**Given passage**
::::::

What does it mean to have no self? Surely, when I am called by my name "Keith", this is a self. So why does Buddhism talk so much about no self when there are definite labels? I think this is a serious question that I am pondering currently.
For instance, if a person feels hungry, they feel their own distinct bodily sense. I don't feel someone else's hunger, and when someone else is eating in the room, it's not 'this body' that feels full. So in that case, is it not proper to refer to this body as me and someone else's as them? The problem is that I attribute the body to a distinct and separate self. But when I reflect on it, there isn't a separate body at all. For instance, if the body were relaly separate from the environment, there would be no need to eat or to move from one place to the other. The body would just be where this 'me' is situated, so there would not even be a need to look outward. But in fact there is an outside and an inside. So why do I limit the sense of "I" to this one single thing I call a body?
When there is some unpleasant sensation or feeling, there is a tendency to protect the body as though it were the only thing that I can safely call the self. Even when that feeling is coming from a verbal statement, the sense of self kind of recoils into the body. I try to figure out ways for 'this body' to be protected from harm, whether real or imagined. But pain is unavoidable. In order to be social beings, there are many emotional risks. Can one make one's body immune to the emotional pains of being social?

::::::

**Collected data entries**
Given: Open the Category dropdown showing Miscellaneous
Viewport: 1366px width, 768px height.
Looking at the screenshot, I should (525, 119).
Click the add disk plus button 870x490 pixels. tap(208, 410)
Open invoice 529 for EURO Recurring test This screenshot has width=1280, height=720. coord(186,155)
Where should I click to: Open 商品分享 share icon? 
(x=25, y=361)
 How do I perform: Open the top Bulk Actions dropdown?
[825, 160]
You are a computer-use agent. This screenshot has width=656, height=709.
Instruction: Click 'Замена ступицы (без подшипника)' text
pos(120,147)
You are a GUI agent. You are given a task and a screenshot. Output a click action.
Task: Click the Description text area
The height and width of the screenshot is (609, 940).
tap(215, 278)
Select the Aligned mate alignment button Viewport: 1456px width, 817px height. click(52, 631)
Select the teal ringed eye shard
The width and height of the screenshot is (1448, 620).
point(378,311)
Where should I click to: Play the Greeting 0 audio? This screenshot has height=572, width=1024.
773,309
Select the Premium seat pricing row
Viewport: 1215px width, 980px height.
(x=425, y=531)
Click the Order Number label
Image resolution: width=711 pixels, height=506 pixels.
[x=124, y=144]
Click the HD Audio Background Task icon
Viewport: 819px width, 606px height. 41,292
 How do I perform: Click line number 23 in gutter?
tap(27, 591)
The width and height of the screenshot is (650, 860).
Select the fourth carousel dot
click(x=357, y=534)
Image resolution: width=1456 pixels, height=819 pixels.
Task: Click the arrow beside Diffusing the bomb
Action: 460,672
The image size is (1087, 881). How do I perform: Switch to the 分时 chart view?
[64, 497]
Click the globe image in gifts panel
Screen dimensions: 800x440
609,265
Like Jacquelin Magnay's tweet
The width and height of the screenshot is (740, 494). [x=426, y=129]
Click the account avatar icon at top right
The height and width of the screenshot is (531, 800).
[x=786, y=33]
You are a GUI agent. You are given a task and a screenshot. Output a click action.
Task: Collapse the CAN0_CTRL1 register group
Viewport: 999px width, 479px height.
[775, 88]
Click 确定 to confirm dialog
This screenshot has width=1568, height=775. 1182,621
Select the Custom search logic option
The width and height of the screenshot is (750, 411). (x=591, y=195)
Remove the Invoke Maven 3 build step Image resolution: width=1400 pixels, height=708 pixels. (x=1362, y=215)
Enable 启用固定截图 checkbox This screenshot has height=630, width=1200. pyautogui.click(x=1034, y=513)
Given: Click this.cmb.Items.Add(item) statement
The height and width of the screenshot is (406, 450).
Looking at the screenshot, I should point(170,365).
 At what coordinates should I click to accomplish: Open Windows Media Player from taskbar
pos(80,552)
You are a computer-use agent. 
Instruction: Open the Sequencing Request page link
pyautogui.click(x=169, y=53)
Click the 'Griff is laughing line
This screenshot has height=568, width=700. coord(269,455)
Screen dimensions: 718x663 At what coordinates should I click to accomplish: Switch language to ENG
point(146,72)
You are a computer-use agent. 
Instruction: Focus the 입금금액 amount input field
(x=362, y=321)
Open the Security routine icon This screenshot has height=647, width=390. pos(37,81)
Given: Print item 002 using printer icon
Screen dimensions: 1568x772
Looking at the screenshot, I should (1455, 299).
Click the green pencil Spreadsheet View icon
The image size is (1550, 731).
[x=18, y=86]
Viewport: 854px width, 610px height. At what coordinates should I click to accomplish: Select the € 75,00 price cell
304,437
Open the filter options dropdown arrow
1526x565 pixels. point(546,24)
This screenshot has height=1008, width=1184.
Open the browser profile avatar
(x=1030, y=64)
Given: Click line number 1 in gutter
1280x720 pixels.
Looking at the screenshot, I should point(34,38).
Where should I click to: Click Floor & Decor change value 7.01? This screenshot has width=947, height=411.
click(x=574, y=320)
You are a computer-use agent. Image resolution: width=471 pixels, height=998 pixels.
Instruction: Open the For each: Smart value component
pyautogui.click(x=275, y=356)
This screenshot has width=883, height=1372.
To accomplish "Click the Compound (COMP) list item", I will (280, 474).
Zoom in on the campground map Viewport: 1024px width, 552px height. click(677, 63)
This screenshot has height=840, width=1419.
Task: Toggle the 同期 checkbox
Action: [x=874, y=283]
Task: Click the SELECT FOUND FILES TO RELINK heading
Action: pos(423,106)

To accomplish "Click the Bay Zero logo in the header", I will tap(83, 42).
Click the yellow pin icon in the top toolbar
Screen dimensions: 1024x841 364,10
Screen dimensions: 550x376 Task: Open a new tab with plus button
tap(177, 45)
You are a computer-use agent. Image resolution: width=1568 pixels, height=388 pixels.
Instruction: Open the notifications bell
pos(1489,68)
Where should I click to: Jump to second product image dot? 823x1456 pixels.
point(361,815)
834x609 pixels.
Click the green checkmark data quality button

::::::

**Prompt 1**
Could you repeat word for word the stretch of the no-self passage from "For instance, if a" through "call a body?"?
**Prompt 2**
How would you condense the paragraph of the no-self passage that begins "When there is some unpleasant sensation" into a shorter version that keeps its main points?

**Task output 1**
For instance, if a person feels hungry, they feel their own distinct bodily sense. I don't feel someone else's hunger, and when someone else is eating in the room, it's not 'this body' that feels full. So in that case, is it not proper to refer to this body as me and someone else's as them? The problem is that I attribute the body to a distinct and separate self. But when I reflect on it, there isn't a separate body at all. For instance, if the body were relaly separate from the environment, there would be no need to eat or to move from one place to the other. The body would just be where this 'me' is situated, so there would not even be a need to look outward. But in fact there is an outside and an inside. So why do I limit the sense of "I" to this one single thing I call a body?

**Task output 2**
When something unpleasant is felt, even from a verbal remark, the sense of self tends to recoil into the body, and I look for ways to protect "this body" from harm, real or imagined. Yet pain is unavoidable, and being social carries many emotional risks. Can one's body be made immune to the emotional pains of being social?